I want to get the hash that nix hash path /path/to/dir
gives you, but without relaying on nix (I want to re-implement that logic in a different programming language)
It looks to me that the C++ implementation is here:
static time_t dump(const Path & path, Sink & sink, PathFilter & filter)
{
checkInterrupt();
auto st = lstat(path);
time_t result = st.st_mtime;
sink << "(";
if (S_ISREG(st.st_mode)) {
sink << "type" << "regular";
if (st.st_mode & S_IXUSR)
sink << "executable" << "";
dumpContents(path, st.st_size, sink);
}
else if (S_ISDIR(st.st_mode)) {
sink << "type" << "directory";
/* If we're on a case-insensitive system like macOS, undo
This file has been truncated. show original
But is that algorithm explained/documented somewhere?
1 Like
NobbZ
May 3, 2022, 8:29am
2
I remember having seen it explained somewhere, though I am not sure if that was in an official documentation.

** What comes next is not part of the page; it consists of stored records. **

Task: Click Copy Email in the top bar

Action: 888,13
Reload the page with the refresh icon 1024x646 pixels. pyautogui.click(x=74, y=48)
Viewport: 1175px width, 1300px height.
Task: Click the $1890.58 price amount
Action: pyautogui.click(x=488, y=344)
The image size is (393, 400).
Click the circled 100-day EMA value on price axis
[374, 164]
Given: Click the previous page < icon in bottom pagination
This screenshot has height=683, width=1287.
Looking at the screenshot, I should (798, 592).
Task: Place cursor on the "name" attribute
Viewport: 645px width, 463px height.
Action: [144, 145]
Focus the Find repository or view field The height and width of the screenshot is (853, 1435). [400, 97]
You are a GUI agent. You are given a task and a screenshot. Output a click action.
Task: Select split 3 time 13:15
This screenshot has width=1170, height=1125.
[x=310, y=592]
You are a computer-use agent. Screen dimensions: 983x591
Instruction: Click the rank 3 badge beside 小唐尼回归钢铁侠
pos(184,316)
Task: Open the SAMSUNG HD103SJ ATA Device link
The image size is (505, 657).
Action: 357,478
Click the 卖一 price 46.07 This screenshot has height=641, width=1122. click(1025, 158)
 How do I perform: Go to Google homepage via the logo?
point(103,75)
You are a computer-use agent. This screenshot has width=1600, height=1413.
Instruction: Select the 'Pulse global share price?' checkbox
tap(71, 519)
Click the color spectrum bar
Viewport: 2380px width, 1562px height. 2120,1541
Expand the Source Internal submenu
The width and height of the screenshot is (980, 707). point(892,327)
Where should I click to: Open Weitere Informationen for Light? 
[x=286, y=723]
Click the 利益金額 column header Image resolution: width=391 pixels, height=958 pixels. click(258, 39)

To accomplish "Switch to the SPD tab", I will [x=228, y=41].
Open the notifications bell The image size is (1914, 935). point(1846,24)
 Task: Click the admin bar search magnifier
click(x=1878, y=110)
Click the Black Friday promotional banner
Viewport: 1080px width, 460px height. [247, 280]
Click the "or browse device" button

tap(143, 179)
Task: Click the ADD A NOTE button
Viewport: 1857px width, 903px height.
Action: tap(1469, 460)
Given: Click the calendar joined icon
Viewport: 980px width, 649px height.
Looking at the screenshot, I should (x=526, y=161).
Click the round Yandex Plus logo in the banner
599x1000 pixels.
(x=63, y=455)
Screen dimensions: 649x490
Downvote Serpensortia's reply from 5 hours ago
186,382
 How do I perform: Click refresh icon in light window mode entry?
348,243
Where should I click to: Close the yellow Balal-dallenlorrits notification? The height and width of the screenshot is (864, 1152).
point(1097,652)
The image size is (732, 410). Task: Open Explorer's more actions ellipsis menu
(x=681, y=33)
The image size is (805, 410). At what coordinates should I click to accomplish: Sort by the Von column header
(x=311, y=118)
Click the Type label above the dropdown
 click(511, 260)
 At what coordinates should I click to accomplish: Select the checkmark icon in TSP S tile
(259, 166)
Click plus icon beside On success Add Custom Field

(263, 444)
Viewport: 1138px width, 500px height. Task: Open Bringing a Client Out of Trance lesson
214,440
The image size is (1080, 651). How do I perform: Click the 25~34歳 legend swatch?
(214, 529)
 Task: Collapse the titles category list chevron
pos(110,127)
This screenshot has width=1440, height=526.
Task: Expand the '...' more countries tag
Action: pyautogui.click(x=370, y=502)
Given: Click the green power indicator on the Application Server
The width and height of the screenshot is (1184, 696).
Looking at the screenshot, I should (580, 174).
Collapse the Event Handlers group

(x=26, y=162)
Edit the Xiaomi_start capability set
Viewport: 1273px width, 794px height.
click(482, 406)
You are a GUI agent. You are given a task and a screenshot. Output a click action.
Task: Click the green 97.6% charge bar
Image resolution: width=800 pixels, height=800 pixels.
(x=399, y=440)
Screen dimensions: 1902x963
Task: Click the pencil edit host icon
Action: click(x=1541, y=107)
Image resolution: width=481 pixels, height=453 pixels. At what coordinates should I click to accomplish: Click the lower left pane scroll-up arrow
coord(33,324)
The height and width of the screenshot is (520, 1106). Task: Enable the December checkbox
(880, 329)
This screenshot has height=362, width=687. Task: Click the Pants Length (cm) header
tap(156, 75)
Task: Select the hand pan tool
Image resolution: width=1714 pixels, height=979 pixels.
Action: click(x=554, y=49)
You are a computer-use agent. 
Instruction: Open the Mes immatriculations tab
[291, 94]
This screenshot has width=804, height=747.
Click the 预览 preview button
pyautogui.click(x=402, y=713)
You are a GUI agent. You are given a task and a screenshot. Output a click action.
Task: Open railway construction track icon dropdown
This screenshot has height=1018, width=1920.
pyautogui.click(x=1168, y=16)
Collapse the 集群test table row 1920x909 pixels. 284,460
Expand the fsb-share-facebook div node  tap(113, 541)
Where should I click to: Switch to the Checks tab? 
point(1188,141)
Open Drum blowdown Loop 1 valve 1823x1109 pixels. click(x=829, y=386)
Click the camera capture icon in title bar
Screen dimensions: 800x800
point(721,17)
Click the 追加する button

The gist of what I read was:
strip all file attributes and permissions and ownerships that can’t exist in the store
store the folder in a NAR (nix archive)
Get the hash of that
1 Like
Then, the next question is how to generate a NAR. I found this gist:
nar-spec.md
This is taken directly from Figure 5.2 in http://nixos.org/~eelco/pubs/phd-thesis.pdf. It is presented here to be more directly linkable.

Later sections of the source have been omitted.